High-converting landing pages have one thing in common:
They match user intent and present a compelling offer.
When users explore high-converting landing pages, they see their problems described in a way that resonates with them and handles their objects.
Then, they’re presented with a perfect-fit offer that they’re able to easily take action on.
In short:
Landing pages that match user intent, identify pain points, present a solution, and deliver a compelling offer are likely to be successful.
But there’s plenty more you can do to optimize your landing page even further, from strategy and design to copy and optimization.
Let’s start with a couple of examples.
First, here’s what not to do.
A search for “b2b consulting” on Google brings up the following ad for Imparta.com, a sales training service provider. Unfortunately, the landing page is a case study in everything not to do:
- It’s essentially a wall of text
- There’s no benefit presented
- It’s filled with jargon and a bland stock photo
- There’s no clear call to action other than “contact us”
Anyone landing on this page would have a hard time taking action—even if they wanted to!
Contrast that with Outseta, a SaaS that powers online communities and memberships.
A Google search for their name results in an ad that assumes you already know about Outseta (because you searched for their brand). The ad drives you straight to Outseta’s homepage, which features:
- Easy-to-read text
- A clear call to action
- Custom images that tell the story of the product
- A compelling benefit (“monetize your website, Saas product, or online community in minutes”)
Imparta’s landing page puts no effort towards converting the user.
Outseta’s landing page carefully considers the audience’s needs and presents a high-converting design with optimized copy and a clear call action (CTA).
In the rest of this article, we’ll explore everything you need to know to create a high-converting landing page.
Start By Understanding Your Audience
If you don’t already have an intimate understanding of your audience—that’s step one. You’ll want to understand their desires and pain points before writing your landing page copy.
Depending on your product and goals, this could be as simple as exploring Reddit or Quora to see what your target audience is frustrated with, and consider how your offer solves those problems. If you have a direct line of access to your customers—such as interviews or surveys—asking them directly is even better.
When writing your landing page copy, focus on your visitor’s problems and how you can solve them painlessly. Avoid talking about what you do. Service-focused statements like “We provide marketing services” are less powerful than “We help SaaS founders increase sales by 55%+ with high-converting copywriting.”
Know where your visitors are in the buyer’s journey
If the traffic arriving to your landing page has high commercial intent, you may be able to go straight for the sale. This is the case for some landing pages that get highly-targeted traffic from ad campaigns.
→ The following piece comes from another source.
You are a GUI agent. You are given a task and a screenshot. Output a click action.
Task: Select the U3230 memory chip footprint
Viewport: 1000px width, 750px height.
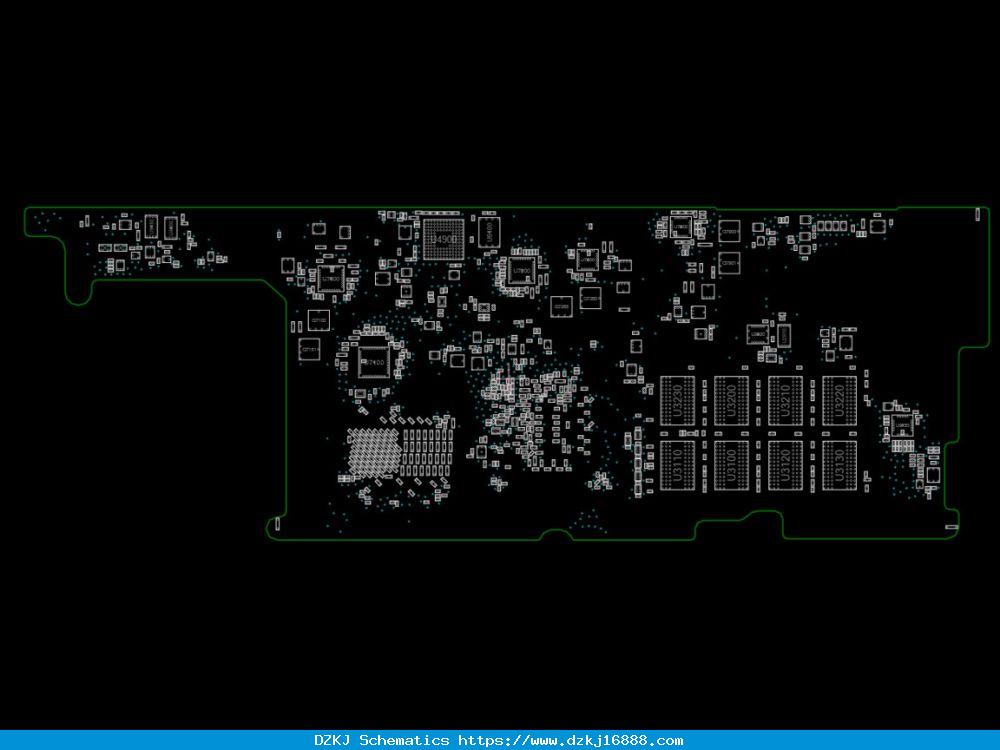(677, 401)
But most visitors aren’t ready to buy yet. Each person on your page is somewhere in the buyer’s journey: Awareness, Consideration, and Decision.
Use the buyer’s journey to inform your landing page’s offer. Know where your audience is likely to be, and construct your offer around that.
Buying is an emotional decision. It’s rooted in instinct and trust. For visitors in the Awareness stage, your best bet is to present them with low-friction CTAs like watching a video or signing up for your email list. This gives you a chance to educate and nurture the relationship over time.
Aveva provides enterprise software for industrial companies. Anyone reaching the landing page below likely has a long sales cycle ahead of them, given that decision-making within large companies can be complex and lengthy. Aveva sticks with a simple “Watch video” educational call to action.
If your audience is in the Consideration phase, you may be asking them to join a demo or webinar, download an ebook, or sign up for a free trial.
The no-code website builder Dorik, like many software companies, falls into this category. They offer free trials on their landing page.
If your audience is in the Decision stage, it’s time to nudge them towards a consultation, quote, or purchase.
By the time visitors have reached Allstate’s Business Insurance page, they’re primed for a direct offer for a quote on business insurance.
How to Optimize a Landing Page
Optimizing a landing page touches nearly every aspect of marketing, including design, copywriting, psychology, and A/B testing.
Design and Layout
Bad landing page design causes users to leave before they even have a chance to understand your offer. 90% of people have left a website because it was badly designed, and 93% of people have left a website because it didn’t load quickly enough.
Good design is critical for first impressions, for ensuring your visitors don’t bounce, and for giving your landing page copy a chance to work its magic.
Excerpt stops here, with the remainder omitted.